- Born: 20 December 1839
- Died: 11 March 1920 (aged 80)

Academic background
- Alma mater: Trinity College Dublin

Academic work
- Discipline: Mathematics
- Institutions: Trinity College Dublin

= William S. Burnside =

Irish mathematician

William Snow Burnside (20 December 1839 – 11 March 1920) was an Irish mathematician whose entire career was spent at Trinity College Dublin (TCD). He is chiefly remembered for the book The Theory of Equations: With an Introduction to the Theory of Binary Algebraic Forms (1881) and his long tenure as Erasmus Smith's Professor of Mathematics at TCD. He is sometimes confused with his rough contemporary, the English mathematician William Burnside.
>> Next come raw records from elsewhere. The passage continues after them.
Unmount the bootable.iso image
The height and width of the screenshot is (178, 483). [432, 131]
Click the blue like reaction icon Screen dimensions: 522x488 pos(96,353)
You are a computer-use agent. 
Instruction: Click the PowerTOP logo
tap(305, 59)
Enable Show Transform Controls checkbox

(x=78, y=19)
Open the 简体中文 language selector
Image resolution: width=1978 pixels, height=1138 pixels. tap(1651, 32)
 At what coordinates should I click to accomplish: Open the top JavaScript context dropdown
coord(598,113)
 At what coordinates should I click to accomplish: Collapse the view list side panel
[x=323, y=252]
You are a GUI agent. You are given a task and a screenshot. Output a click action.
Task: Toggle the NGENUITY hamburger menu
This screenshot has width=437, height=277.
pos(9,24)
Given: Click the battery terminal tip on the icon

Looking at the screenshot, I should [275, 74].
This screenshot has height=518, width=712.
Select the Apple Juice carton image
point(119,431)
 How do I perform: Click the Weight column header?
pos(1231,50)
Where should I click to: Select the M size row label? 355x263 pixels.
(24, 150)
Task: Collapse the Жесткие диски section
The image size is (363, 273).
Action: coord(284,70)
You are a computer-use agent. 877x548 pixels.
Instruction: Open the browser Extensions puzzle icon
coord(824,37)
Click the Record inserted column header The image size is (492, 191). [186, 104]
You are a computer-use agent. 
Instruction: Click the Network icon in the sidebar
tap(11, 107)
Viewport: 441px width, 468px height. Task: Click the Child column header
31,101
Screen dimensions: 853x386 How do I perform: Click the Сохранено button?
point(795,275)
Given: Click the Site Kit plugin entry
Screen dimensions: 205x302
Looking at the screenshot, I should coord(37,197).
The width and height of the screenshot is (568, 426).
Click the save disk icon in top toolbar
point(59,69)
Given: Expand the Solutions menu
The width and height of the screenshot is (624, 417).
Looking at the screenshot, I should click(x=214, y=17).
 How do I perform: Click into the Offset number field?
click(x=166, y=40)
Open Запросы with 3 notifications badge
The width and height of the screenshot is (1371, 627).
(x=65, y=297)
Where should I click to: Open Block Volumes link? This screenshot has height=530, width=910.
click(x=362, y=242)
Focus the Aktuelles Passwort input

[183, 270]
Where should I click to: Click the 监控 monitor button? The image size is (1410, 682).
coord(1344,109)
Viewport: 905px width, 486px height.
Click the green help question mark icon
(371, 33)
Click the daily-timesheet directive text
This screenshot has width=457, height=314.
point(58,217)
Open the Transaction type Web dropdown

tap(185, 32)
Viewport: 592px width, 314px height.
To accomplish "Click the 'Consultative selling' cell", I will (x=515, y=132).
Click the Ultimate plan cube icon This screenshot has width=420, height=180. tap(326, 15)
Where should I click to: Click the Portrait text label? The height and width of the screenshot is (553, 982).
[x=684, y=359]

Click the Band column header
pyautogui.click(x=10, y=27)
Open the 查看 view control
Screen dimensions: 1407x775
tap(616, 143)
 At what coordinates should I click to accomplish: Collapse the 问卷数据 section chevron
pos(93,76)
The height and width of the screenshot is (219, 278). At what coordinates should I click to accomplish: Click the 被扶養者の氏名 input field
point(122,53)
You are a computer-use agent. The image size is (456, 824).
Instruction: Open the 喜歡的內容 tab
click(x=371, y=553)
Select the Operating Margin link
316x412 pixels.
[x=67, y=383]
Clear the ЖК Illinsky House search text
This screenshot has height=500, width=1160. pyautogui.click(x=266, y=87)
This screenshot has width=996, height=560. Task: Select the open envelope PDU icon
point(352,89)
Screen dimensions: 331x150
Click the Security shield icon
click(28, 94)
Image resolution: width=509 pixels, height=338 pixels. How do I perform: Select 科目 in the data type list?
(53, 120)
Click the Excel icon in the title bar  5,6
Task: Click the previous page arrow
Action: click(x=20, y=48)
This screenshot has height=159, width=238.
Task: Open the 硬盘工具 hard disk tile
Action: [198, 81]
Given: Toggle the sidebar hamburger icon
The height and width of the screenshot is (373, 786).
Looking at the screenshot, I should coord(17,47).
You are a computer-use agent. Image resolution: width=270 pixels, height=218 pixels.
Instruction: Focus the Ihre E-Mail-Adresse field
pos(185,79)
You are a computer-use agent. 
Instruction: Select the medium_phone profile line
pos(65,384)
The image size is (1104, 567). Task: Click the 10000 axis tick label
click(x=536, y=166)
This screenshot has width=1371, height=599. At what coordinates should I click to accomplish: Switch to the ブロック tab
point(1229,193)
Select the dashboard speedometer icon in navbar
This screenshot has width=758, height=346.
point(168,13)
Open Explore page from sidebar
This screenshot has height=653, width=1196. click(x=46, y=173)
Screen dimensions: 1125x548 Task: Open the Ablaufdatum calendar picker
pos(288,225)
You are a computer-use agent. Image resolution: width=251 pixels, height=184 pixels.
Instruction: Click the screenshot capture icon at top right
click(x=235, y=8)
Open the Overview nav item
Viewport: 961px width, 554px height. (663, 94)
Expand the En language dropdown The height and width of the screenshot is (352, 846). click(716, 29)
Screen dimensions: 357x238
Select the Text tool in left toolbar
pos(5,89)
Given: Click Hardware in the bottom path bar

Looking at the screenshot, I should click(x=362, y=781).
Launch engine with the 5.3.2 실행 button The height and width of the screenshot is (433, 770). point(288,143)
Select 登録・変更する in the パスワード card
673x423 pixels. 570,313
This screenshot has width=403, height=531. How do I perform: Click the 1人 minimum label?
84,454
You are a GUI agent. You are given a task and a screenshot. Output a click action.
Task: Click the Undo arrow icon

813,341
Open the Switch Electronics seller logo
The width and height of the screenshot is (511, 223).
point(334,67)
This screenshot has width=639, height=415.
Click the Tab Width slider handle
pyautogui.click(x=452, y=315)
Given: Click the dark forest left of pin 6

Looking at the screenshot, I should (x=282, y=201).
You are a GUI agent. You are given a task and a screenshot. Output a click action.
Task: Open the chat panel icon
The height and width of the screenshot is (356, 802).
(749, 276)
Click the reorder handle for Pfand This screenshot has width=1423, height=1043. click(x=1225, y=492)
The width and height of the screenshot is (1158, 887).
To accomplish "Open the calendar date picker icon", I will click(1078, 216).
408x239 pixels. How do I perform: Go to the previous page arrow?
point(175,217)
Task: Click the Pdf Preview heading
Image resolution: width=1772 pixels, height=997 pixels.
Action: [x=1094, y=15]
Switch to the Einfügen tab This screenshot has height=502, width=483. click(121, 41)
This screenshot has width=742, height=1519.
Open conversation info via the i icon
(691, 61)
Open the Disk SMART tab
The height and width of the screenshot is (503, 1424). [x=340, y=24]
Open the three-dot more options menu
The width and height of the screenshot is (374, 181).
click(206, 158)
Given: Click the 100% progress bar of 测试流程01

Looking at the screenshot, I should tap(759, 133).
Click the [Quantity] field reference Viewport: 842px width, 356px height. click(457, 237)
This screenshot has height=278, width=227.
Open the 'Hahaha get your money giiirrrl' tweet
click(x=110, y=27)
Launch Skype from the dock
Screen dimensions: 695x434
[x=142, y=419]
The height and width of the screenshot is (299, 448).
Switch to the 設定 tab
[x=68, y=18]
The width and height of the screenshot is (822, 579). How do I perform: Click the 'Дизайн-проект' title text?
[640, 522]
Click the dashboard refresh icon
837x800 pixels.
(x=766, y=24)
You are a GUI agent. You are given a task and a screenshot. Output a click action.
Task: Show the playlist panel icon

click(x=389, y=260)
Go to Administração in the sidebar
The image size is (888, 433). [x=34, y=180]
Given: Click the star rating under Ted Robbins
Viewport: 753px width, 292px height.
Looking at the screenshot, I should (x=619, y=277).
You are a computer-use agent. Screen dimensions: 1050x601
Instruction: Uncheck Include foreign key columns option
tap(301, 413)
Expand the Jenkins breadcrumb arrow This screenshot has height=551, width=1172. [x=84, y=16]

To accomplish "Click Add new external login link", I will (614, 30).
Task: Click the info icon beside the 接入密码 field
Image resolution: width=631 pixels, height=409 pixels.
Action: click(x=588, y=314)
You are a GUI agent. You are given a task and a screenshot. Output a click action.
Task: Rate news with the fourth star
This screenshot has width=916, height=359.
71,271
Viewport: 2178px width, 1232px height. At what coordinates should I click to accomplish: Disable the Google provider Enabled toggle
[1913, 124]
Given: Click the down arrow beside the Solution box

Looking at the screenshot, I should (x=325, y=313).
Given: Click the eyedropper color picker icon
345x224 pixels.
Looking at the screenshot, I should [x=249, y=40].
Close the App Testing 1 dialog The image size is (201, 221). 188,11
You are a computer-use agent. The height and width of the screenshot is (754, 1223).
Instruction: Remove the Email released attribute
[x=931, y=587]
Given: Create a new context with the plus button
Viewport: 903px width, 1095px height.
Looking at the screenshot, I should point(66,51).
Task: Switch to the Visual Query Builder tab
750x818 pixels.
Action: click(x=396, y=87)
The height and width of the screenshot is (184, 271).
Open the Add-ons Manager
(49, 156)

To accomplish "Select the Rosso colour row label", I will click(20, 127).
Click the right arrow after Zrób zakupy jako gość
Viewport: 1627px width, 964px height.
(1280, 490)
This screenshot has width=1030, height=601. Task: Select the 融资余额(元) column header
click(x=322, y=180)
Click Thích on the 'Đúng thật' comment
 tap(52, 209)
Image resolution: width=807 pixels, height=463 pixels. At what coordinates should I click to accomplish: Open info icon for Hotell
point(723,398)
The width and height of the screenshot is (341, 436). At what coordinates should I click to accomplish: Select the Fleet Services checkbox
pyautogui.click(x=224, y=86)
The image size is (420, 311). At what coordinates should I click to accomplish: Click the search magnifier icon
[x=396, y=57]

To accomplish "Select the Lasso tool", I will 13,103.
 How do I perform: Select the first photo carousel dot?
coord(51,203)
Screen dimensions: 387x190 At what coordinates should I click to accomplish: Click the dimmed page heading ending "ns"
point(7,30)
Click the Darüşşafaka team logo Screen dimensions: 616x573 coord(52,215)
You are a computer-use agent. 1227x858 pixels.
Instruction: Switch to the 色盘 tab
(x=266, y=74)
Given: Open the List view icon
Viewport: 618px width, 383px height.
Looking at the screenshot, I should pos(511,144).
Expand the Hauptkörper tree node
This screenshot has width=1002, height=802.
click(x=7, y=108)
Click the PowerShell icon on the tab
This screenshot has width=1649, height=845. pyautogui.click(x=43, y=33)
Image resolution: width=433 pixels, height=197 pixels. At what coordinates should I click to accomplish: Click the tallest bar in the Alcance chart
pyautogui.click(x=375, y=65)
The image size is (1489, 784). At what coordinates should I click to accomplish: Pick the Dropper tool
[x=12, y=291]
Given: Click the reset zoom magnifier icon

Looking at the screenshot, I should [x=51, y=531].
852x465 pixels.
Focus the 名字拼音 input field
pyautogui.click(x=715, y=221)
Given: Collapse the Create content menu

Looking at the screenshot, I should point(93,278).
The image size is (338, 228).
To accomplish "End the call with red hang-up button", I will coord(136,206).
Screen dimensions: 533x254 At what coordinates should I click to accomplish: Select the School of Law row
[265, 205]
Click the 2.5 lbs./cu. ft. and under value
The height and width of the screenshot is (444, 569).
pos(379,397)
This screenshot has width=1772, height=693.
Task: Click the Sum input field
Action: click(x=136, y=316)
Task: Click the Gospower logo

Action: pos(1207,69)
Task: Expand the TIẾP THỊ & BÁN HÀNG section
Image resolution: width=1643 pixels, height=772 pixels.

William Snow Burnside was born at Corcreevy House, near Fivemiletown, Tyrone, to William Smyth Burnside (1810–1884, Chancellor of Clogher Cathedral) and Anne Henderson (1808–1881). He studied mathematics under George Salmon at TCD (BA 1861, MA 1866, Fellowship 1871), and taught there until his retirement in 1917. He served as Erasmus Smiths's Professor of Mathematics for many decades (1879–1913), and co-authored the influential 1881 book The Theory of Equations: With an Introduction to the Theory of Binary Algebraic Forms with his TCD colleague Arthur William Panton (1843–1906). It ran to at least 7 editions, and was reissued by Dover Books in 1960. TCD awarded him a DSc in 1891. He lived one and a half miles away from campus, on Raglan Road, and was allegedly "the last man to regularly arrive in College on horseback".